- Theatrical release poster
- Directed by: V. V. Vinayak
- Screenplay by: V. V. Vinayak
- Dialogue by: Sai Madhav Burra;
- Based on: Kaththi by A. R. Murugadoss
- Produced by: Ram Charan Allirajah Subaskaran
- Starring: Chiranjeevi Kajal Aggarwal
- Cinematography: R. Rathnavelu
- Edited by: Gautham Raju
- Music by: Devi Sri Prasad
- Production companies: Lyca Productions Konidela Production Company
- Distributed by: Lyca Productions
- Release date: 11 January 2017 (India);
- Running time: 141 minutes
- Country: India
- Language: Telugu
- Budget: ₹50 crore
- Box office: ₹164 crore

= Khaidi No. 150 =

2017 film by V. V. Vinayak

Khaidi No. 150 is a 2017 Indian Telugu-language action comedy drama film directed by V. V. Vinayak and produced by Lyca Productions and Konidela Production Company. The film starred Chiranjeevi in a dual role and Kajal Aggarwal. It marks Chiranjeevi's return to films in a lead role after nearly a decade, and also his 150th film. The film is a remake of the 2014 Tamil film Kaththi.

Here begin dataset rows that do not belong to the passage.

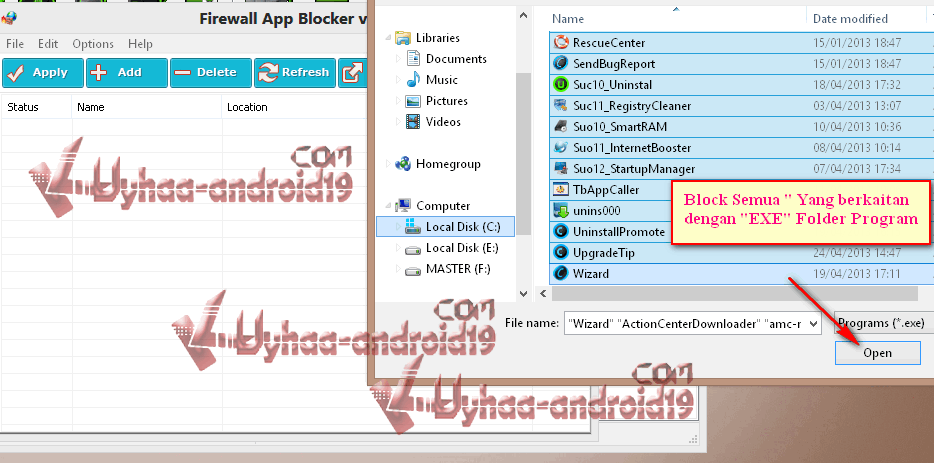Open the File menu
Viewport: 934px width, 463px height.
coord(15,44)
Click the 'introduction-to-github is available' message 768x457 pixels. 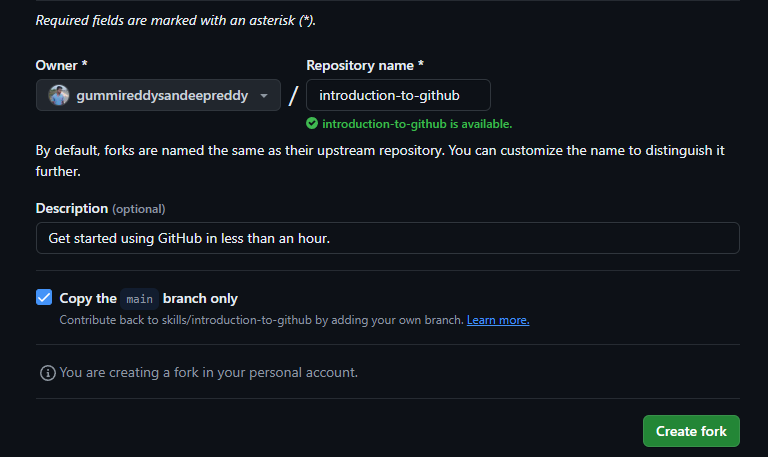(416, 124)
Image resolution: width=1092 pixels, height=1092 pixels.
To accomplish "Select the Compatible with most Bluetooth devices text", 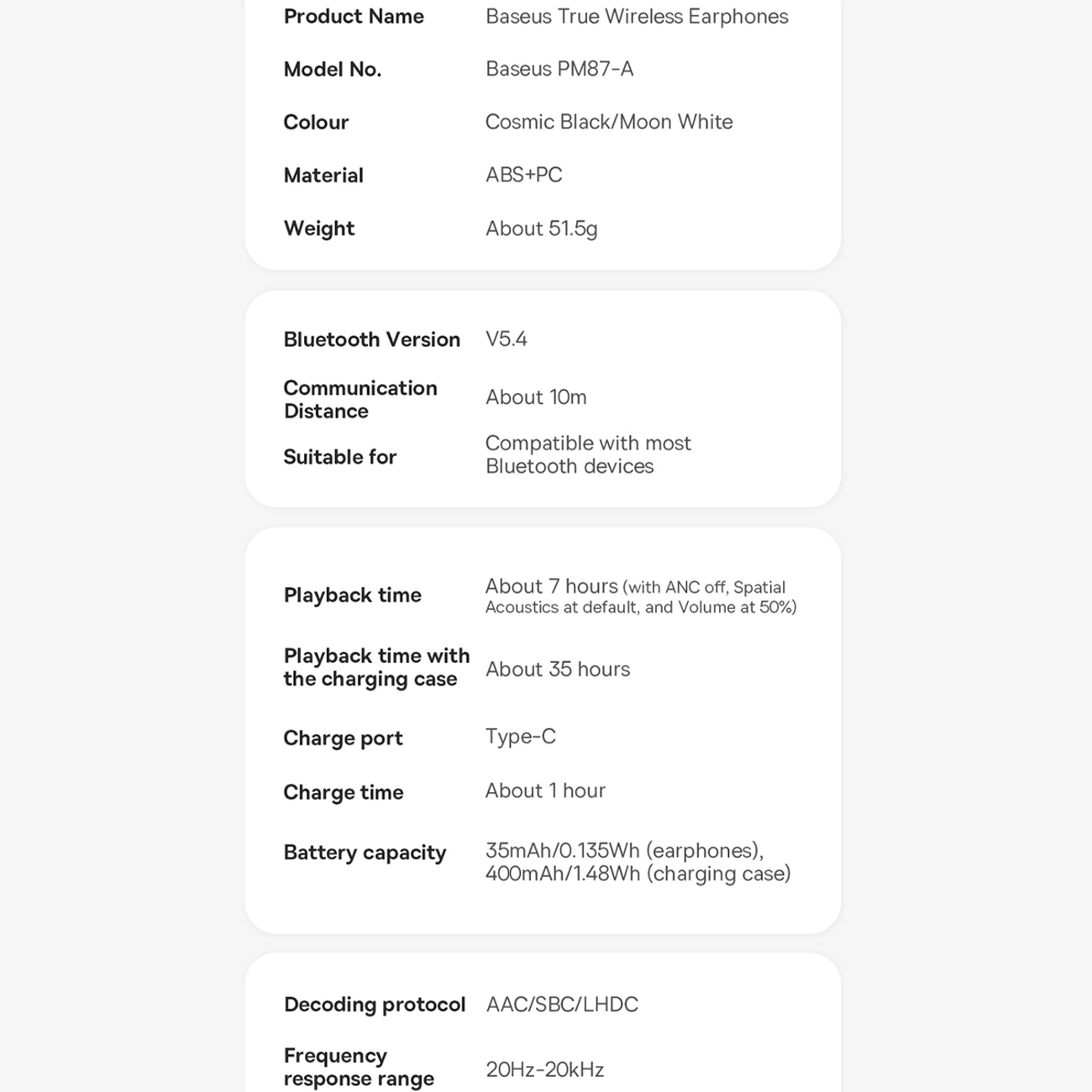I will pos(588,454).
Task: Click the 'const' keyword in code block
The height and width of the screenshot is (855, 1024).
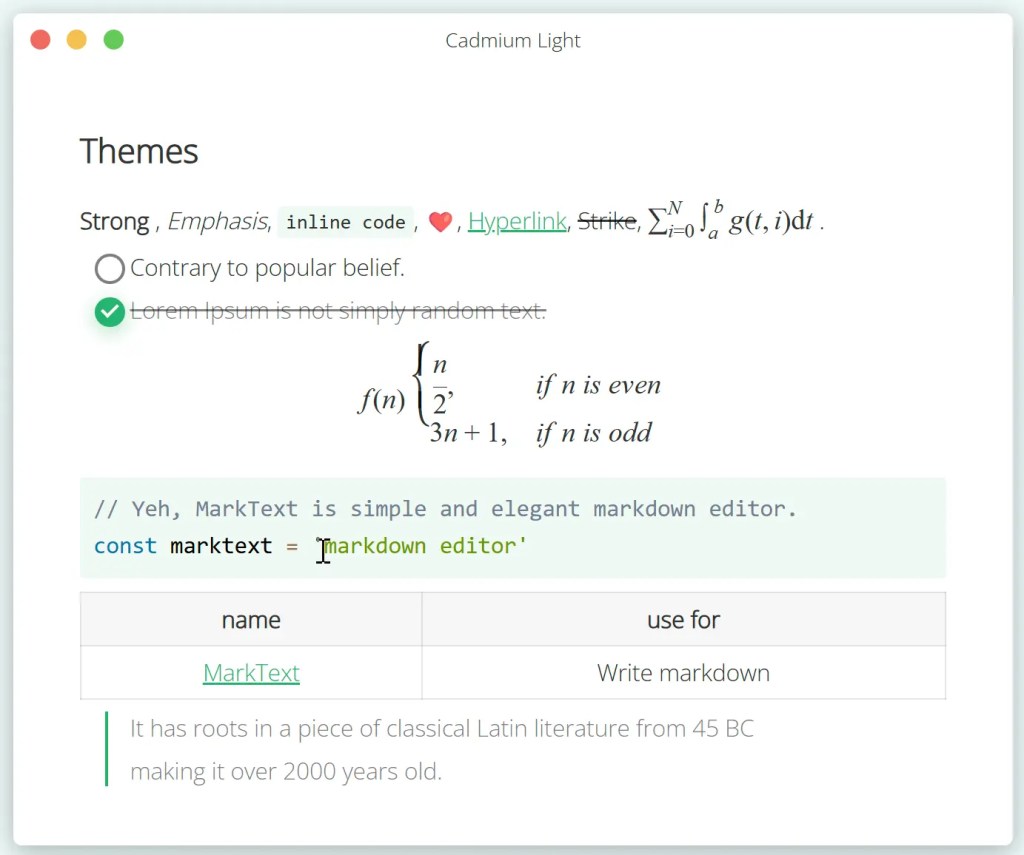Action: click(x=125, y=546)
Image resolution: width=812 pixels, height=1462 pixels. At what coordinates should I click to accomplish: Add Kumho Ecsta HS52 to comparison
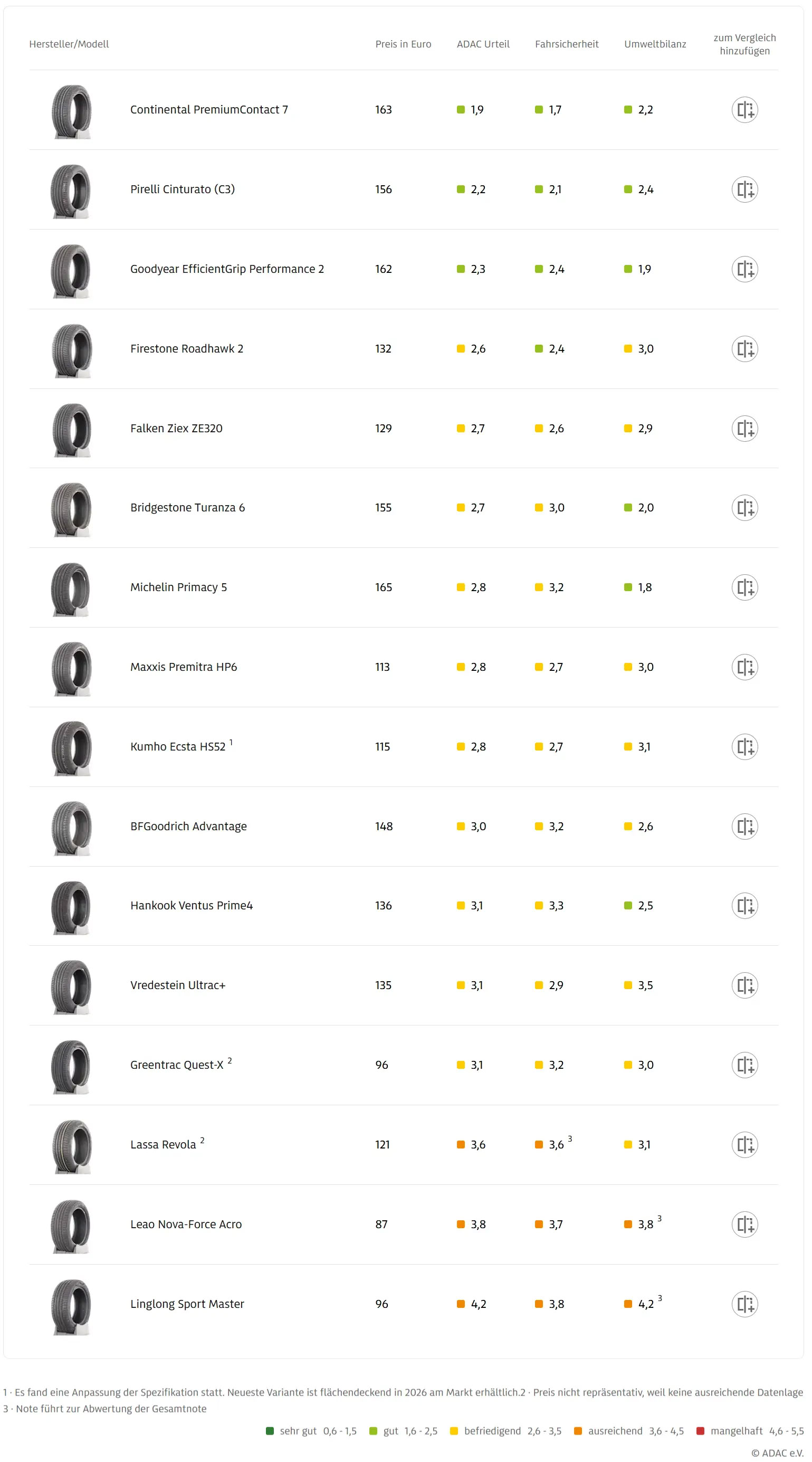(744, 746)
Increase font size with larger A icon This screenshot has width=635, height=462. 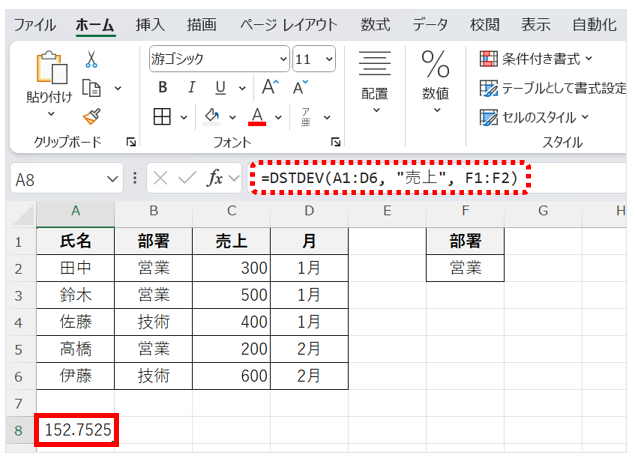coord(270,87)
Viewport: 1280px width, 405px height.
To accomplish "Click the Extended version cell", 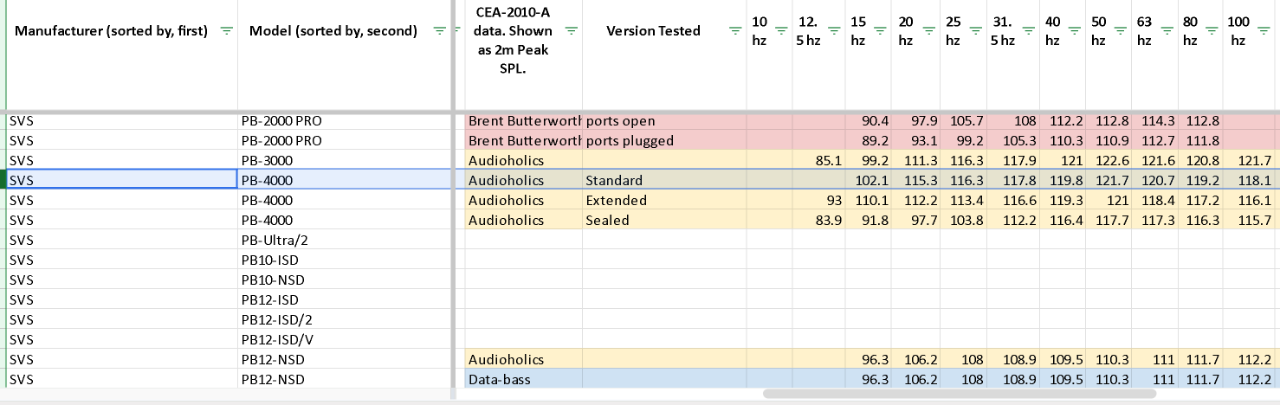I will (663, 200).
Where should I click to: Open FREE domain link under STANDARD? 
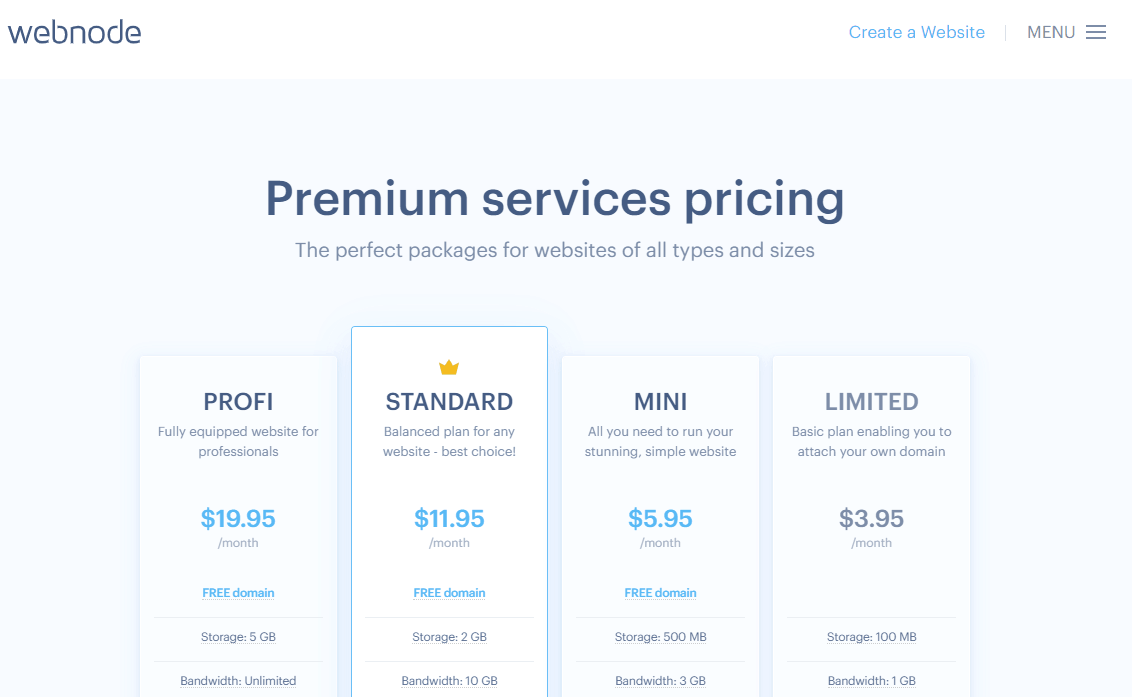tap(449, 592)
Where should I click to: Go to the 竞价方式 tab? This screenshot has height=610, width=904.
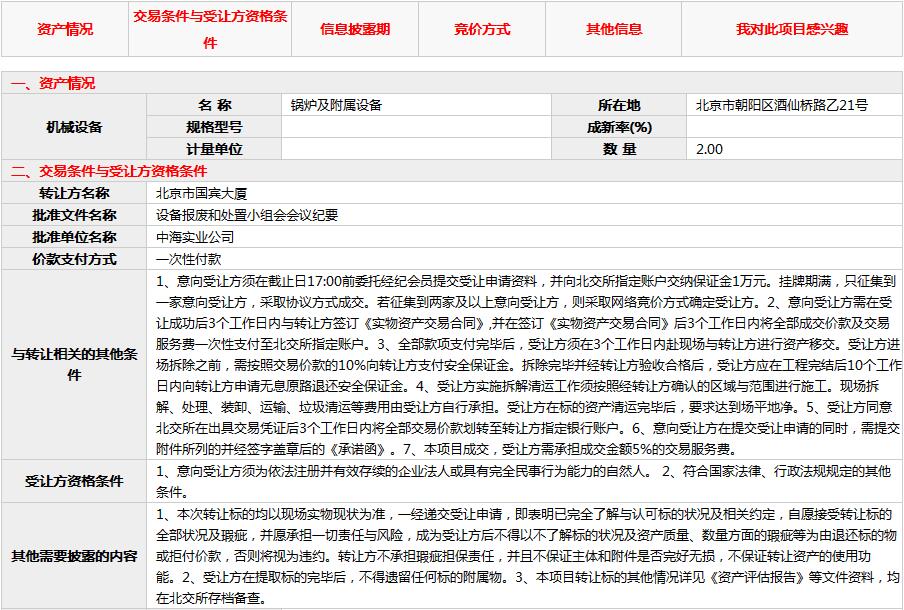click(x=482, y=29)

Produced on a budget of ₹50 crore, principal photography for Khaidi No. 150 began in June 2016 in Hyderabad. The film was released on 11 January 2017, coinciding with the Sankranthi festival. At the time of its release, Khaidi No. 150 became the fourth highest-grossing Telugu film, earning over ₹164 crore worldwide.

== Plot ==
In Kolkata, an arrested petty criminal Kaththi Seenu helps the police capture an escaping prisoner, only to escape himself afterward. He flees to Hyderabad, planning to go to Bangkok. However, he changes his mind after encountering Subbalakshmi, his childhood friend, who deceives him into thinking she reciprocates his feelings.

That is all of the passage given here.